Source document
As well as the evidence for Romano-British occupation noted below, isolated finds of Roman material are recorded at three points, none of them apparently associated with structures and only one of them (b) fairly closely located. They are as follows:

a. Several Roman coins (fn. 1) were found in the garden of Heath Hill House (SP 18472278), ½ mile E. of the Chessels settlement, Lower Slaughter (1).

b. Sherds of coarse Romano-British, mediaeval and later pottery (fn. 2) were found under a house extension at the N.W. end of the village (SP 18782181).

c. Fragments of samian and coarse ware (fn. 3) were found N. of Wyckhill House (around SP 196225); see map, p. 66, s.v. Icomb.

Task instructions
(A) In the passage on isolated Roman finds, how far from the Chessels settlement, and in which direction, is the garden where several Roman coins were found?
(B) Reproduce the passage on isolated Roman finds between "As well as the" and "village (SP 18782181).", inclusive, swapping "coins" for "tokens".

Information given
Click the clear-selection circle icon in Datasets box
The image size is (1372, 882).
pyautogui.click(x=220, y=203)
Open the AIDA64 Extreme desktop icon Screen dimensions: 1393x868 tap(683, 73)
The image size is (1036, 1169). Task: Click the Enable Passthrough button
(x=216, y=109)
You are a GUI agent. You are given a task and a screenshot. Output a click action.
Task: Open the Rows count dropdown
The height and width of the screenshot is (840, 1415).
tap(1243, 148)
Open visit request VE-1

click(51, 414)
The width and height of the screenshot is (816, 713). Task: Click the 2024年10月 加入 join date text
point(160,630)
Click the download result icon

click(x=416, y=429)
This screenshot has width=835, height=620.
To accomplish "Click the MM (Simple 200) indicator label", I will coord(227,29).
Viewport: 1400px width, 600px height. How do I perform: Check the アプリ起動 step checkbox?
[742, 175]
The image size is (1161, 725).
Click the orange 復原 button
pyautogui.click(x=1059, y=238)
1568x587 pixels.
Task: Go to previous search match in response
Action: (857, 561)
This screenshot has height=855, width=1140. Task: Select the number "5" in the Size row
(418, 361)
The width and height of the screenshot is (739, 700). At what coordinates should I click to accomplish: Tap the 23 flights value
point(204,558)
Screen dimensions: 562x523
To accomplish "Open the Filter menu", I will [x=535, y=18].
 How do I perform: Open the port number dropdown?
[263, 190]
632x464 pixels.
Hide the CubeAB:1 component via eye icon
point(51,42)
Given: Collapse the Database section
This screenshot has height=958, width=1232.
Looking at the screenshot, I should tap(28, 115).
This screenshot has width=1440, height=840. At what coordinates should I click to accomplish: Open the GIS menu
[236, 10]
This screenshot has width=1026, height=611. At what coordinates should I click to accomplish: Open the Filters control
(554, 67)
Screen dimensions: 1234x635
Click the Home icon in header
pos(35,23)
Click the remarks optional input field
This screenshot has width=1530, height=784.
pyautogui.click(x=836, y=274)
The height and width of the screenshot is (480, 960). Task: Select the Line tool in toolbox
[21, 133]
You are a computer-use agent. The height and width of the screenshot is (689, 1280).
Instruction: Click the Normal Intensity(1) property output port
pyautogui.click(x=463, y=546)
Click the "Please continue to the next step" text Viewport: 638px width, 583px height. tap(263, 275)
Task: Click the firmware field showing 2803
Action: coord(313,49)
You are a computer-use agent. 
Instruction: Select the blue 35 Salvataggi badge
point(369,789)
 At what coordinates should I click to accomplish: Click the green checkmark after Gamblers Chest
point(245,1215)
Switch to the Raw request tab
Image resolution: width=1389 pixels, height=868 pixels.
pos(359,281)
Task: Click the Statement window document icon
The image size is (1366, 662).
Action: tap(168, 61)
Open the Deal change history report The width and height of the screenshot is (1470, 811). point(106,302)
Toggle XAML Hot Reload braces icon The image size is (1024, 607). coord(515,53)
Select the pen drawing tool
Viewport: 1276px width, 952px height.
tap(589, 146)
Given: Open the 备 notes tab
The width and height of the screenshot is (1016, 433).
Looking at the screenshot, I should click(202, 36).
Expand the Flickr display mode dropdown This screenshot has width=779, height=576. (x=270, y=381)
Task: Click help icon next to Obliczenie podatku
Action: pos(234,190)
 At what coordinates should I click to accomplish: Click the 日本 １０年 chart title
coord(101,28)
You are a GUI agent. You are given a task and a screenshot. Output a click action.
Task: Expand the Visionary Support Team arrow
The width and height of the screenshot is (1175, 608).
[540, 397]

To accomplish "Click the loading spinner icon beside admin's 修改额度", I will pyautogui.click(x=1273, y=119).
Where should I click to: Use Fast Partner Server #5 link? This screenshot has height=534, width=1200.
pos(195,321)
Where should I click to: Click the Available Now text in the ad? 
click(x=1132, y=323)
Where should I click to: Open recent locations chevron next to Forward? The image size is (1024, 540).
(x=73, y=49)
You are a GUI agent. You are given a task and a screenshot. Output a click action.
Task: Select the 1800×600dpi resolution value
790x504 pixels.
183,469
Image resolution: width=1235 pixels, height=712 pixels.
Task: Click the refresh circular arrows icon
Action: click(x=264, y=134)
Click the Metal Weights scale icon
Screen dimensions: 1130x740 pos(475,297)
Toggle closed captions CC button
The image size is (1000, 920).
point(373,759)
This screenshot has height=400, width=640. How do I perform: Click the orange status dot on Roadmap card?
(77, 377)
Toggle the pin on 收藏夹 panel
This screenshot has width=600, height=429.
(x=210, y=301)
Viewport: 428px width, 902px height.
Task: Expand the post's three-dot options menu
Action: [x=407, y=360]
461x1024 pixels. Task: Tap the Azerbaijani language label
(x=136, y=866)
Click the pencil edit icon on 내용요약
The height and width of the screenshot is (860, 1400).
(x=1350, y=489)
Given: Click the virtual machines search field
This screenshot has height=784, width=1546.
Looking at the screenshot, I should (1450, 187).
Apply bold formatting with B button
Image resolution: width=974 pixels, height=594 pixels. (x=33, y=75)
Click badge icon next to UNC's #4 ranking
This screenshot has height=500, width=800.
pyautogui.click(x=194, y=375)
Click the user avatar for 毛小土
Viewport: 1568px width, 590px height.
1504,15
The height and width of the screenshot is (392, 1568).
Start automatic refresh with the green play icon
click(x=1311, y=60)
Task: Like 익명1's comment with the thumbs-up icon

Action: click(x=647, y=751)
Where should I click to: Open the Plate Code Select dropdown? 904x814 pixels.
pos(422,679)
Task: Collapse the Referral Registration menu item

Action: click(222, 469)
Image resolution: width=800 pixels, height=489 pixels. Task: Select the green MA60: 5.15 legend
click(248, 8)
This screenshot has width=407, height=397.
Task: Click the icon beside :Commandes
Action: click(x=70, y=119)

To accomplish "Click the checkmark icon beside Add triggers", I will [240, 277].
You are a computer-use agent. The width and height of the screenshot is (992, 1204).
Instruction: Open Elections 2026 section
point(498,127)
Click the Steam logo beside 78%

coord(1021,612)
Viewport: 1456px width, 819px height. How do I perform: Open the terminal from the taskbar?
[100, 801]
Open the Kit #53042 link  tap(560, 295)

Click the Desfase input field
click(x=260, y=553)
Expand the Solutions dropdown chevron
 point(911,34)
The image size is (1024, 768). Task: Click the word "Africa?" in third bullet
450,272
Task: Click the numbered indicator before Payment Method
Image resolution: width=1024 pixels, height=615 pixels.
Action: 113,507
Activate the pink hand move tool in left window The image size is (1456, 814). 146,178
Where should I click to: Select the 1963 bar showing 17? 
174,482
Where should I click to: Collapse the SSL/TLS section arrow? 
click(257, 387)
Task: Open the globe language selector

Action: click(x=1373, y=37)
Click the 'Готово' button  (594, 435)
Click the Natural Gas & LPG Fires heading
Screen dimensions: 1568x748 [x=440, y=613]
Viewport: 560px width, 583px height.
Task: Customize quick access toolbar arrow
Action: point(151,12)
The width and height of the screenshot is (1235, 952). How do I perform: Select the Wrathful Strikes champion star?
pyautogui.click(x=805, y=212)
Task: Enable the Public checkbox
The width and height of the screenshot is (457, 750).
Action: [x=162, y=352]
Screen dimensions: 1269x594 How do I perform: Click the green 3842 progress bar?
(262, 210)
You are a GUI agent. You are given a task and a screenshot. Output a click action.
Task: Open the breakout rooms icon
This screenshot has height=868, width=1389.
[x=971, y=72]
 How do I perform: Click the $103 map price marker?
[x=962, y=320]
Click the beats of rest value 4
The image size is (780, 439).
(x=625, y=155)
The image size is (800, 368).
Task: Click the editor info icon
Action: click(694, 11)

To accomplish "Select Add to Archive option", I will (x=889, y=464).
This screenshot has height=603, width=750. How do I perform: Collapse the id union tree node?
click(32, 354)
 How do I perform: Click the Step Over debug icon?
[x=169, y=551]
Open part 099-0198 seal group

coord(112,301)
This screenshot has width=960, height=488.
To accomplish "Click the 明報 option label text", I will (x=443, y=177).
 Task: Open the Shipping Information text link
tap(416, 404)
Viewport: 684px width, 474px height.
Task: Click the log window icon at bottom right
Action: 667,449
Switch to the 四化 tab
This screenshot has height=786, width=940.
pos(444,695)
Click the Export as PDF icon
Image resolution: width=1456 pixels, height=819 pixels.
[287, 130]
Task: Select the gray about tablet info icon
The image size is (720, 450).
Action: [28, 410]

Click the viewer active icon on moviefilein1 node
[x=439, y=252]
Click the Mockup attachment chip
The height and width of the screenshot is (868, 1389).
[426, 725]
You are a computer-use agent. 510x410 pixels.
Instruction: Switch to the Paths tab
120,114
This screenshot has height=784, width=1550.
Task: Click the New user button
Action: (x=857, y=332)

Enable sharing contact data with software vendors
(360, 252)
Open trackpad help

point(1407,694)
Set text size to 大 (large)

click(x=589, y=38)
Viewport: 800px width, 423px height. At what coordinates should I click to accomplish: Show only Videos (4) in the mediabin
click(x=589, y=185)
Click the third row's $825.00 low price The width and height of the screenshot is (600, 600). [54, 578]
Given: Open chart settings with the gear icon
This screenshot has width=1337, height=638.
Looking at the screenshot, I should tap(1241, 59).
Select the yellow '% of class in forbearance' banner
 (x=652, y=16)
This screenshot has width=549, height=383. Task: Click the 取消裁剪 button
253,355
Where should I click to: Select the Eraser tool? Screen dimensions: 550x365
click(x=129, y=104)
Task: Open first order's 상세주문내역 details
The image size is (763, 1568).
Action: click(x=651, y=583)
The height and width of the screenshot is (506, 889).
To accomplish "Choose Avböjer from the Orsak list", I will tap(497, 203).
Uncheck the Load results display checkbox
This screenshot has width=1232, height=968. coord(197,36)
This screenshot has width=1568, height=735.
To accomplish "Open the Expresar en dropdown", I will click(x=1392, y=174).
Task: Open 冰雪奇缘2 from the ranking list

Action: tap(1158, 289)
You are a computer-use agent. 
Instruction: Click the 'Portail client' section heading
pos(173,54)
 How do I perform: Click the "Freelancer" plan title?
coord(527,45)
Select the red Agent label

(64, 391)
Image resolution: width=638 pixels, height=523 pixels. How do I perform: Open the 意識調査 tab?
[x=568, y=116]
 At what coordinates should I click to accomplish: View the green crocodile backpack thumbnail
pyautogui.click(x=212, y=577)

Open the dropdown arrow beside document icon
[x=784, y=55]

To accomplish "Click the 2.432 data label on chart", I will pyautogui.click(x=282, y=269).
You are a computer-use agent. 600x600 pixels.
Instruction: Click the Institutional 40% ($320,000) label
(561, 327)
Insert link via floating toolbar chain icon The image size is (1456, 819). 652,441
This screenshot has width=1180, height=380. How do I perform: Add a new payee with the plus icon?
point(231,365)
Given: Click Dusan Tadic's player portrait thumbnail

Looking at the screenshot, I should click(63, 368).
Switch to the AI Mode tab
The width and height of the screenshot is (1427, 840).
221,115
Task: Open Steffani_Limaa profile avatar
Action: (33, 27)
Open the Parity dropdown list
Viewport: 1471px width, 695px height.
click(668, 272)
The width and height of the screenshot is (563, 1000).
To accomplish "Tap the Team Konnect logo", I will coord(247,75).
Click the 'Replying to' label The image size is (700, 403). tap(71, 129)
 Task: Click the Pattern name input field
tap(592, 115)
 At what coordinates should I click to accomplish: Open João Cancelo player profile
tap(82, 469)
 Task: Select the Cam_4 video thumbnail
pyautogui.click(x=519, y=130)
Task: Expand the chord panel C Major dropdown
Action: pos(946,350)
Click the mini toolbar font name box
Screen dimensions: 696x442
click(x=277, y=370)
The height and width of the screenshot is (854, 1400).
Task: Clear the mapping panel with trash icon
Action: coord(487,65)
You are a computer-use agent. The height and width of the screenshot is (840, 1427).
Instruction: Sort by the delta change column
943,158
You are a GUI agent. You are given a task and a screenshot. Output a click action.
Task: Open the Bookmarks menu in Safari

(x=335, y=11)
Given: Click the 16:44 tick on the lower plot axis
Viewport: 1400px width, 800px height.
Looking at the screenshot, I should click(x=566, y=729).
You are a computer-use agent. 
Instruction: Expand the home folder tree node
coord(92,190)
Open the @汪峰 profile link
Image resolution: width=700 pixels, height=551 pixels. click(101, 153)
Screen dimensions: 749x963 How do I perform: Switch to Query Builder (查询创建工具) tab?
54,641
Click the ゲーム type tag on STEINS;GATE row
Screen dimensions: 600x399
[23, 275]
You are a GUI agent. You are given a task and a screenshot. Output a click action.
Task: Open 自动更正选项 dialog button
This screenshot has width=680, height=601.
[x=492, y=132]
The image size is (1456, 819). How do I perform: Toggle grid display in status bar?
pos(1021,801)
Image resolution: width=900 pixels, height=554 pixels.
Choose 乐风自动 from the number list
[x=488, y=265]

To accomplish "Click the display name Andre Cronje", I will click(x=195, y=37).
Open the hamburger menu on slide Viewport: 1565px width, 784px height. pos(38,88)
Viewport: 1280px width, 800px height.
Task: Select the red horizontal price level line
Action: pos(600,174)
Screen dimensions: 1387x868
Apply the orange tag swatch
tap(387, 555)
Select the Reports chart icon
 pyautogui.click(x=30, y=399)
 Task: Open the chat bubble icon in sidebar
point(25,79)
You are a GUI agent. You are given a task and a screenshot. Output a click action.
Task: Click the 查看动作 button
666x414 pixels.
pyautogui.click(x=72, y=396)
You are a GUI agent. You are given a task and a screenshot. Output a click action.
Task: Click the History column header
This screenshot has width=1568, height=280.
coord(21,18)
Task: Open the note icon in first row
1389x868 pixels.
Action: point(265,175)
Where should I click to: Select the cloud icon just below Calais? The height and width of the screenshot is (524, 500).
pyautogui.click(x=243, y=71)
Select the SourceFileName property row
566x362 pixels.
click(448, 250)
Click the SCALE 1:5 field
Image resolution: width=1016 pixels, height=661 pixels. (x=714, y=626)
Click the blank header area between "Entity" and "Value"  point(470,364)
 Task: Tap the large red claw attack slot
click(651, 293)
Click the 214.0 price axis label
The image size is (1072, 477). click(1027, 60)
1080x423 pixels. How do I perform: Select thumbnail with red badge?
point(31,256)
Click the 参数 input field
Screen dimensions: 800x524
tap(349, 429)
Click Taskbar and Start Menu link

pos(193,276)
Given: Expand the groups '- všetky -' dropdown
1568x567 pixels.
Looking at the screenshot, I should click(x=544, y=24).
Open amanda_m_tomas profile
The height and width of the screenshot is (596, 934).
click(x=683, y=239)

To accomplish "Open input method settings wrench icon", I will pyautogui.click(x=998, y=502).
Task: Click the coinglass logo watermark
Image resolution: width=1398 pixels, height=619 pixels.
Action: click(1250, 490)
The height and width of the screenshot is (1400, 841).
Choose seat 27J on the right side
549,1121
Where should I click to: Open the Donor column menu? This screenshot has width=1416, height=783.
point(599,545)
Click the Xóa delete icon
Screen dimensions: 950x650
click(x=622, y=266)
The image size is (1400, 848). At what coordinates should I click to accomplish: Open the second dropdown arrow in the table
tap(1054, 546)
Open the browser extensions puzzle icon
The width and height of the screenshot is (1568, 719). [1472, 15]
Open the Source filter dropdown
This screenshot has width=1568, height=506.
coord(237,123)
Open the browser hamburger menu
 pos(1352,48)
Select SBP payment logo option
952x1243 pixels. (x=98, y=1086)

Outputs
(A) ½ mile east of the Chessels settlement.

(B)
As well as the evidence for Romano-British occupation noted below, isolated finds of Roman material are recorded at three points, none of them apparently associated with structures and only one of them (b) fairly closely located. They are as follows:

a. Several Roman tokens (fn. 1) were found in the garden of Heath Hill House (SP 18472278), ½ mile E. of the Chessels settlement, Lower Slaughter (1).

b. Sherds of coarse Romano-British, mediaeval and later pottery (fn. 2) were found under a house extension at the N.W. end of the village (SP 18782181).